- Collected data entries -
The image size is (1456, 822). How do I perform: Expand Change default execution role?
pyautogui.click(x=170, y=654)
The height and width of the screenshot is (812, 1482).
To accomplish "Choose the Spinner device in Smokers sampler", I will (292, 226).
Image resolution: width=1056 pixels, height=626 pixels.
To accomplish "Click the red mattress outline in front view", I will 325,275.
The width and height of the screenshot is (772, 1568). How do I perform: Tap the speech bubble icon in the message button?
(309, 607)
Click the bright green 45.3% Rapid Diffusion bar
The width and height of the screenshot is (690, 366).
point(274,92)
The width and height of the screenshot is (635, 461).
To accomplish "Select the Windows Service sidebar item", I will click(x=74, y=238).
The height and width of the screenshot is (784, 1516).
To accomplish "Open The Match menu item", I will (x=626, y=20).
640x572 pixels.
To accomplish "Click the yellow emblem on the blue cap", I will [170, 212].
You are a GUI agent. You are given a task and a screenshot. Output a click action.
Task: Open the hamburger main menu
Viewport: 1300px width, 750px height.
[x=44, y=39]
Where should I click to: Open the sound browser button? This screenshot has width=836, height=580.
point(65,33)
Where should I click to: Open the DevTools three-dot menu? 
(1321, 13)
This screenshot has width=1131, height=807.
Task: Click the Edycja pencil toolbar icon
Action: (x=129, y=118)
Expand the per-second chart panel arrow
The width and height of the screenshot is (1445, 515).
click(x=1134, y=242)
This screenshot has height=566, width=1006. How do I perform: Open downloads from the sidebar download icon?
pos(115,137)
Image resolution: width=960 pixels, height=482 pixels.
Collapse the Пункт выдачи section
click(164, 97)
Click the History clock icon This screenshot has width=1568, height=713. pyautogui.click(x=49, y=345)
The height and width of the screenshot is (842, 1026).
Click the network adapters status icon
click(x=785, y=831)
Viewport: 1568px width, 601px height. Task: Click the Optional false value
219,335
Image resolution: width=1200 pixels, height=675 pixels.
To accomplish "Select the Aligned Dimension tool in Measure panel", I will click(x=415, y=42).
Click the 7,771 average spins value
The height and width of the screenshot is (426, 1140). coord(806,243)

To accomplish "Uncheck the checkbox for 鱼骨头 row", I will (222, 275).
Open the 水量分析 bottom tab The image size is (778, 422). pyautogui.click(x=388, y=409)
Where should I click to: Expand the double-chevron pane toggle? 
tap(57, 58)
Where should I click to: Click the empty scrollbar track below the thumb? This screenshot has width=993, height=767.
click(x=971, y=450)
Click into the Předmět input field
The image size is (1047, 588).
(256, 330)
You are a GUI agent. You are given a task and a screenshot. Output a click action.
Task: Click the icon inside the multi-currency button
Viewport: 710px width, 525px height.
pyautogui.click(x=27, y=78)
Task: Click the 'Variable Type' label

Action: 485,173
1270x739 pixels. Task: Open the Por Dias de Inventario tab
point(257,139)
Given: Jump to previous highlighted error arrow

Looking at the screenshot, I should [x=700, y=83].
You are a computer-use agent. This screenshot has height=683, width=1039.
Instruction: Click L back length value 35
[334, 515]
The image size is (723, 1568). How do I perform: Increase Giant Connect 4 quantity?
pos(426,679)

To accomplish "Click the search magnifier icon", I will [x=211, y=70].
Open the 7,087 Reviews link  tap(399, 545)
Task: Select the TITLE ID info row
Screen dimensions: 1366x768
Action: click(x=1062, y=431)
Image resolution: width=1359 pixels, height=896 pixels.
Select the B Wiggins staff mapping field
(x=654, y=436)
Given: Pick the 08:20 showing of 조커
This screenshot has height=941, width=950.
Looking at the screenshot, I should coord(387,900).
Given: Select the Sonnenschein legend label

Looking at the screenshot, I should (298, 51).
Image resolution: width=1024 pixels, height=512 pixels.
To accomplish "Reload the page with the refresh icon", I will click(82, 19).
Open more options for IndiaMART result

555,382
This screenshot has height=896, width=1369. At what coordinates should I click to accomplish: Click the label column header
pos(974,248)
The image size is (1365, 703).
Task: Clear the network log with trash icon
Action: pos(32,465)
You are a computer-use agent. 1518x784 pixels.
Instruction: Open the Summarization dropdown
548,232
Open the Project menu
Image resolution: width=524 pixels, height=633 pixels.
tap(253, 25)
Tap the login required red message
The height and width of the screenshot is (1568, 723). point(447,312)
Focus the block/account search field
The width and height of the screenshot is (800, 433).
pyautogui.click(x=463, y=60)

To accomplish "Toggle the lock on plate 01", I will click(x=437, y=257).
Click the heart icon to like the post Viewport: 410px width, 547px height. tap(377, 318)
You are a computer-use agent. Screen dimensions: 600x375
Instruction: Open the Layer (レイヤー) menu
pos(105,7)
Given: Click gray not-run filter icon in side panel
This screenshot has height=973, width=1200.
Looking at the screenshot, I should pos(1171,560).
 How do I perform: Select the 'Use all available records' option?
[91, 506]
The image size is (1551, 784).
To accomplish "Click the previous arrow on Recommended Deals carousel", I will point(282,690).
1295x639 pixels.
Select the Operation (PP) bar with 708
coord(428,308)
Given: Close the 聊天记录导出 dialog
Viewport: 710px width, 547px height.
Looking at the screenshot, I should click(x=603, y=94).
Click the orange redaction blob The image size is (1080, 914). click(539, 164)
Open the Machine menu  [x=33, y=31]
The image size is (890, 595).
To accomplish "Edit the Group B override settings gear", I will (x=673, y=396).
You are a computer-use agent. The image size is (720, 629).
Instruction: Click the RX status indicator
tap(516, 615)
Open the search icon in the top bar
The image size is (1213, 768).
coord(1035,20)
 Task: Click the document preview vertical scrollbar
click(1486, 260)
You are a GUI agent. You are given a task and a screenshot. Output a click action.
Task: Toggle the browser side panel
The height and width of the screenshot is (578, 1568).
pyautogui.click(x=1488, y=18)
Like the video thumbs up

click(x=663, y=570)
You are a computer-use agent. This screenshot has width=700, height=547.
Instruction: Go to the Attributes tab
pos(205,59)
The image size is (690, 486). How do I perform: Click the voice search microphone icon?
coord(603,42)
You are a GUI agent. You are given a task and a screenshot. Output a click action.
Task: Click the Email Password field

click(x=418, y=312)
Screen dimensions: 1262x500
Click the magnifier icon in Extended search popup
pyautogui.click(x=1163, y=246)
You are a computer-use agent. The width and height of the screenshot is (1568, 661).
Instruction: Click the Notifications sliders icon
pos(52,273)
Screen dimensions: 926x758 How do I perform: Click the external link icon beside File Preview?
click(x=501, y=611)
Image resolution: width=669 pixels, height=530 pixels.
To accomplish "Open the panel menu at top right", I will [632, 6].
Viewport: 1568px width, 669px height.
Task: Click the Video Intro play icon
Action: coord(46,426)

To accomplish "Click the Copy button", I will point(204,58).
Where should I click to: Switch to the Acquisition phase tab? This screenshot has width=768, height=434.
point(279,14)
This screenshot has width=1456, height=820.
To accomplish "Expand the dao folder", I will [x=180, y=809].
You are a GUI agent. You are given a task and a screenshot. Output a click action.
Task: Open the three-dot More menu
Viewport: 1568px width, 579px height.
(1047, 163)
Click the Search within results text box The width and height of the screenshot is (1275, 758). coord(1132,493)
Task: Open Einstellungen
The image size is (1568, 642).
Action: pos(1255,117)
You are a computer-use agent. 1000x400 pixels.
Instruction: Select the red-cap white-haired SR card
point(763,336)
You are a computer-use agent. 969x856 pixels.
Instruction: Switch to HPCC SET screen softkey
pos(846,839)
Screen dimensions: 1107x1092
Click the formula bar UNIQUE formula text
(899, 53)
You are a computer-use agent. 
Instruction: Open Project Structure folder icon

- DIRECTIONS -
The data should be copied out in full, exactly as it reads.

- YOUR SOLUTION -
The image size is (1456, 822). How do I perform: Expand Change default execution role?
pyautogui.click(x=170, y=654)
The height and width of the screenshot is (812, 1482).
To accomplish "Choose the Spinner device in Smokers sampler", I will (292, 226).
Image resolution: width=1056 pixels, height=626 pixels.
To accomplish "Click the red mattress outline in front view", I will 325,275.
The width and height of the screenshot is (772, 1568). How do I perform: Tap the speech bubble icon in the message button?
(309, 607)
Click the bright green 45.3% Rapid Diffusion bar
The width and height of the screenshot is (690, 366).
point(274,92)
The width and height of the screenshot is (635, 461).
To accomplish "Select the Windows Service sidebar item", I will click(x=74, y=238).
The height and width of the screenshot is (784, 1516).
To accomplish "Open The Match menu item", I will (x=626, y=20).
640x572 pixels.
To accomplish "Click the yellow emblem on the blue cap", I will [170, 212].
You are a GUI agent. You are given a task and a screenshot. Output a click action.
Task: Open the hamburger main menu
Viewport: 1300px width, 750px height.
[x=44, y=39]
Where should I click to: Open the sound browser button? This screenshot has width=836, height=580.
point(65,33)
Where should I click to: Open the DevTools three-dot menu? 
(1321, 13)
This screenshot has width=1131, height=807.
Task: Click the Edycja pencil toolbar icon
Action: (x=129, y=118)
Expand the per-second chart panel arrow
The width and height of the screenshot is (1445, 515).
click(x=1134, y=242)
This screenshot has height=566, width=1006. How do I perform: Open downloads from the sidebar download icon?
pos(115,137)
Image resolution: width=960 pixels, height=482 pixels.
Collapse the Пункт выдачи section
click(164, 97)
Click the History clock icon This screenshot has width=1568, height=713. pyautogui.click(x=49, y=345)
The height and width of the screenshot is (842, 1026).
Click the network adapters status icon
click(x=785, y=831)
Viewport: 1568px width, 601px height. Task: Click the Optional false value
219,335
Image resolution: width=1200 pixels, height=675 pixels.
To accomplish "Select the Aligned Dimension tool in Measure panel", I will click(x=415, y=42).
Click the 7,771 average spins value
The height and width of the screenshot is (426, 1140). coord(806,243)

To accomplish "Uncheck the checkbox for 鱼骨头 row", I will (222, 275).
Open the 水量分析 bottom tab The image size is (778, 422). pyautogui.click(x=388, y=409)
Where should I click to: Expand the double-chevron pane toggle? 
tap(57, 58)
Where should I click to: Click the empty scrollbar track below the thumb? This screenshot has width=993, height=767.
click(x=971, y=450)
Click into the Předmět input field
The image size is (1047, 588).
(256, 330)
You are a GUI agent. You are given a task and a screenshot. Output a click action.
Task: Click the icon inside the multi-currency button
Viewport: 710px width, 525px height.
pyautogui.click(x=27, y=78)
Task: Click the 'Variable Type' label

Action: 485,173
1270x739 pixels. Task: Open the Por Dias de Inventario tab
point(257,139)
Given: Jump to previous highlighted error arrow

Looking at the screenshot, I should [x=700, y=83].
You are a computer-use agent. This screenshot has height=683, width=1039.
Instruction: Click L back length value 35
[334, 515]
The image size is (723, 1568). How do I perform: Increase Giant Connect 4 quantity?
pos(426,679)

To accomplish "Click the search magnifier icon", I will [x=211, y=70].
Open the 7,087 Reviews link  tap(399, 545)
Task: Select the TITLE ID info row
Screen dimensions: 1366x768
Action: click(x=1062, y=431)
Image resolution: width=1359 pixels, height=896 pixels.
Select the B Wiggins staff mapping field
(x=654, y=436)
Given: Pick the 08:20 showing of 조커
This screenshot has height=941, width=950.
Looking at the screenshot, I should coord(387,900).
Given: Select the Sonnenschein legend label

Looking at the screenshot, I should (298, 51).
Image resolution: width=1024 pixels, height=512 pixels.
To accomplish "Reload the page with the refresh icon", I will click(82, 19).
Open more options for IndiaMART result

555,382
This screenshot has height=896, width=1369. At what coordinates should I click to accomplish: Click the label column header
pos(974,248)
The image size is (1365, 703).
Task: Clear the network log with trash icon
Action: pos(32,465)
You are a computer-use agent. 1518x784 pixels.
Instruction: Open the Summarization dropdown
548,232
Open the Project menu
Image resolution: width=524 pixels, height=633 pixels.
tap(253, 25)
Tap the login required red message
The height and width of the screenshot is (1568, 723). point(447,312)
Focus the block/account search field
The width and height of the screenshot is (800, 433).
pyautogui.click(x=463, y=60)

To accomplish "Toggle the lock on plate 01", I will click(x=437, y=257).
Click the heart icon to like the post Viewport: 410px width, 547px height. tap(377, 318)
You are a computer-use agent. Screen dimensions: 600x375
Instruction: Open the Layer (レイヤー) menu
pos(105,7)
Given: Click gray not-run filter icon in side panel
This screenshot has height=973, width=1200.
Looking at the screenshot, I should pos(1171,560).
 How do I perform: Select the 'Use all available records' option?
[91, 506]
The image size is (1551, 784).
To accomplish "Click the previous arrow on Recommended Deals carousel", I will point(282,690).
1295x639 pixels.
Select the Operation (PP) bar with 708
coord(428,308)
Given: Close the 聊天记录导出 dialog
Viewport: 710px width, 547px height.
Looking at the screenshot, I should click(x=603, y=94).
Click the orange redaction blob The image size is (1080, 914). click(539, 164)
Open the Machine menu  [x=33, y=31]
The image size is (890, 595).
To accomplish "Edit the Group B override settings gear", I will (x=673, y=396).
You are a computer-use agent. The image size is (720, 629).
Instruction: Click the RX status indicator
tap(516, 615)
Open the search icon in the top bar
The image size is (1213, 768).
coord(1035,20)
 Task: Click the document preview vertical scrollbar
click(1486, 260)
You are a GUI agent. You are given a task and a screenshot. Output a click action.
Task: Toggle the browser side panel
The height and width of the screenshot is (578, 1568).
pyautogui.click(x=1488, y=18)
Like the video thumbs up

click(x=663, y=570)
You are a computer-use agent. This screenshot has width=700, height=547.
Instruction: Go to the Attributes tab
pos(205,59)
The image size is (690, 486). How do I perform: Click the voice search microphone icon?
coord(603,42)
You are a GUI agent. You are given a task and a screenshot. Output a click action.
Task: Click the Email Password field

click(x=418, y=312)
Screen dimensions: 1262x500
Click the magnifier icon in Extended search popup
pyautogui.click(x=1163, y=246)
You are a computer-use agent. The width and height of the screenshot is (1568, 661).
Instruction: Click the Notifications sliders icon
pos(52,273)
Screen dimensions: 926x758 How do I perform: Click the external link icon beside File Preview?
click(x=501, y=611)
Image resolution: width=669 pixels, height=530 pixels.
To accomplish "Open the panel menu at top right", I will [632, 6].
Viewport: 1568px width, 669px height.
Task: Click the Video Intro play icon
Action: coord(46,426)

To accomplish "Click the Copy button", I will point(204,58).
Where should I click to: Switch to the Acquisition phase tab? This screenshot has width=768, height=434.
point(279,14)
This screenshot has width=1456, height=820.
To accomplish "Expand the dao folder", I will [x=180, y=809].
You are a GUI agent. You are given a task and a screenshot. Output a click action.
Task: Open the three-dot More menu
Viewport: 1568px width, 579px height.
(1047, 163)
Click the Search within results text box The width and height of the screenshot is (1275, 758). coord(1132,493)
Task: Open Einstellungen
The image size is (1568, 642).
Action: pos(1255,117)
You are a computer-use agent. 1000x400 pixels.
Instruction: Select the red-cap white-haired SR card
point(763,336)
You are a computer-use agent. 969x856 pixels.
Instruction: Switch to HPCC SET screen softkey
pos(846,839)
Screen dimensions: 1107x1092
Click the formula bar UNIQUE formula text
(899, 53)
You are a computer-use agent. 
Instruction: Open Project Structure folder icon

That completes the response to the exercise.